The New Jersey education department has announced plans to administer the school-improvement model developed by the child psychiatrist James P. Comer of Yale University in dozens of urban schools throughout the state.
Dr. Comer’s model, which is widely respected for its comprehensive approach to improving learning and the climate of inner-city schools, focuses on the emotional, social, and psychological needs of children.
“It is time to stop studying the problem of urban education and start solving it,” Commissioner of Education John Ellis said this month in unveiling the initiative, which calls for implementing the Comer model in up to 36 urban schools this year.
At least 16 of the nation’s urban districts have already adopted the Comer model. But the New Jersey education department is the first state education agency to elect to administer it, according to James M. Boger, who provides training in Dr. Comer’s model as director of direct services for the school-development program at the Yale University Child Study Center.
Three other state education departments are “seriously considering” adopting the Comer program, Mr. Boger said. While declining to identify the states, he said Dr. Comer’s office has held discussions with them for more than a year.
“We are at the point now that we would like to see coordination between states and local districts for the sake of the better use of resources,” Mr. Boger said.
State education agencies, he added, “usually have a wealth of people who specialize in staff development” and can provide training to urban districts with too few resources to adopt the Comer model on their own.
With the help of funding from the Rockefeller Foundation, the Yale University Child Study Center has launched other initiatives to use state education agencies and institutions of higher education to train local districts in the Comer model, Mr. Boger said.
Model’s ‘Indisputable Success’
First pioneered 18 years ago, Dr. Comer’s program stresses parent involvement, the sharing of authority by educators, and the regular use of guidance and mental-health counselors to solve behavioral problems.
“Dr. Comer has focused on a very basic truth: students in troubled schools learn better when families and educators work together,” Commissioner Ellis told the state school beard as he praised the Comer model for its “indisputable success.”
Three education-department employees who have received training in the Comer model at Yale are scheduled to offer regional orientation sessions this month for 30 urban districts identified by the New Jersey Supreme Court as needing additional funding and assistance.
School staff members will be trained and the program put into operation in December at selected sites.
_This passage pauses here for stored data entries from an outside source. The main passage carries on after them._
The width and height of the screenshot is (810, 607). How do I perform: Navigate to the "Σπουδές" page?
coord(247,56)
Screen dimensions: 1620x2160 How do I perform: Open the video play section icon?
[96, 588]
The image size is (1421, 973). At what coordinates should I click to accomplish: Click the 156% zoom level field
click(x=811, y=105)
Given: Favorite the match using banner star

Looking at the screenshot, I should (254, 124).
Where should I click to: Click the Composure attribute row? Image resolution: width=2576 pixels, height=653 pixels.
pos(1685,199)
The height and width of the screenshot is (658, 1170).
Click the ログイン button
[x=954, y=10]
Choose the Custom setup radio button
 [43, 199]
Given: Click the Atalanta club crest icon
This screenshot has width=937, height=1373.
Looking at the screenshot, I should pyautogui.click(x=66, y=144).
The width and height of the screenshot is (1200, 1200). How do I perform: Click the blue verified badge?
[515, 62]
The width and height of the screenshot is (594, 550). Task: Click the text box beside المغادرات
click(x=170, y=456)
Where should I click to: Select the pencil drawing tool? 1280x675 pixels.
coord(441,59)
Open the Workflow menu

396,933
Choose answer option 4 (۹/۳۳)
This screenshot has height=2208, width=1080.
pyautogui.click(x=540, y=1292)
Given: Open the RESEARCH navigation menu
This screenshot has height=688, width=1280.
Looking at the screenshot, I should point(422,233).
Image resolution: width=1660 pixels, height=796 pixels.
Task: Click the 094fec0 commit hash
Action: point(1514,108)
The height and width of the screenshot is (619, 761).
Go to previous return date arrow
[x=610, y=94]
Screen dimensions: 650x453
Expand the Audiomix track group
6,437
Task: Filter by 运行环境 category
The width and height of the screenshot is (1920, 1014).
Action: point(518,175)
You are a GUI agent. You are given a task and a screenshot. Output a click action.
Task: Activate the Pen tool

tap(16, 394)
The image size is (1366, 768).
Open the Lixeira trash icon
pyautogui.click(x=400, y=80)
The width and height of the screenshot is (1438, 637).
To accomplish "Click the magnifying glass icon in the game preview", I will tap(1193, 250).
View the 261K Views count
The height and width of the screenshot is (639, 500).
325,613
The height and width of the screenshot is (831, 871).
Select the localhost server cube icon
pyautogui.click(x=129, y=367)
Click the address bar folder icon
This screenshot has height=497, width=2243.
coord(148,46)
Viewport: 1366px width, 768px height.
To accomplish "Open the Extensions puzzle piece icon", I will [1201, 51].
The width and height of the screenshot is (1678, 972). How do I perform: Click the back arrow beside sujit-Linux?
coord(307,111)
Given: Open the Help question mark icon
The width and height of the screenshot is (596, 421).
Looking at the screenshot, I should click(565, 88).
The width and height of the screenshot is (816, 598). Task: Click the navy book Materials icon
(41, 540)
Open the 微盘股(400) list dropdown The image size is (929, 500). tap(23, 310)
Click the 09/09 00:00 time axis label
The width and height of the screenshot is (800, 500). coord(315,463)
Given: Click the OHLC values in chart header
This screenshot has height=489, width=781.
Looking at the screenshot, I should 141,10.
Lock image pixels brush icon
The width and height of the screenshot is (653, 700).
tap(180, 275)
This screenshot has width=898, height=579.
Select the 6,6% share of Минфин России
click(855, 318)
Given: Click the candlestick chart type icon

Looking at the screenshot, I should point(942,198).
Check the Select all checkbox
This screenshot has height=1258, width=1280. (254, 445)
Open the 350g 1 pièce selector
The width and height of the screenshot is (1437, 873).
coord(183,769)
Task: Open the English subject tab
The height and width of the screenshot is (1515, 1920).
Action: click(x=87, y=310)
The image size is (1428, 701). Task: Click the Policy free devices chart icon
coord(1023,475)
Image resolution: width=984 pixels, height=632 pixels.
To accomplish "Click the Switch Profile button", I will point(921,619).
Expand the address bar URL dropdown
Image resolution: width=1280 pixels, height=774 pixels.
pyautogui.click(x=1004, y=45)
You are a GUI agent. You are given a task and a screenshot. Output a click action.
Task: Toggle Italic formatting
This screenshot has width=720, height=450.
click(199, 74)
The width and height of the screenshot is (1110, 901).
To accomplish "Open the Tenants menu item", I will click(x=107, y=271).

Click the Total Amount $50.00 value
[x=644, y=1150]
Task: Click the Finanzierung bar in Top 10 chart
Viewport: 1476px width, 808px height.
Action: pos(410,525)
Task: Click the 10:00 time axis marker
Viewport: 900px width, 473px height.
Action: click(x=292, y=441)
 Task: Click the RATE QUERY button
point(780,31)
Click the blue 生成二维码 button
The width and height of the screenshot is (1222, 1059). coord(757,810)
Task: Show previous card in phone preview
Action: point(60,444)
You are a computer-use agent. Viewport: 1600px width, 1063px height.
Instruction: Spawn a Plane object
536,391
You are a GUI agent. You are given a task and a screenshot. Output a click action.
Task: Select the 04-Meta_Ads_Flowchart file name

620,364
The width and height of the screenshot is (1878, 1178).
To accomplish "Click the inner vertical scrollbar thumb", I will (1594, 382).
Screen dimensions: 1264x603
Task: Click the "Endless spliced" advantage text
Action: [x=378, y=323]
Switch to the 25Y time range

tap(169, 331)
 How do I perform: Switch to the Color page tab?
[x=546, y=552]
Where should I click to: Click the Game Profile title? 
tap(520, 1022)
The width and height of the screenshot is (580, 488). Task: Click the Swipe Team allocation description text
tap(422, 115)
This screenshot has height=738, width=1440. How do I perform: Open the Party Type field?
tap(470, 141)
Sixteen additional schools will be brought into the program in each of the next two years, bringing the total to at least 68 schools by 1993-94.
Larry Leverett, assistant commissioner for the education department’s division of urban education, said the state is soliciting private funding to help districts cover the program’s start-up costs for staff training, which run from $10,000 to $15,000 per school.
Mr. Leverett said his division plans next year to begin disseminating at least two other successful models for school-based improvement.
“We want to offer New Jersey’s urban schools a ‘menu’ of the most effective programs and allow educators to choose what will work best for them,” said Mr. Leverett, whose staff is studying various school based programs around the country to decide which ones to offer.
The 30 urban districts to be offered training in the Comer model are the poorest in the state and were slated for sizable increases in state aid under the controversial Quality Education Act of 1990.
The law, which was revised by the legislature last spring after sparking massive protests against its tax increases, had been passed in response to the state supreme court’s 1990 decision in Abbott v. Burke. The court ruled in that case that the state had a constitutional obligation to raise per-pupil expenditures in the urban districts to the levels of affluent suburban districts.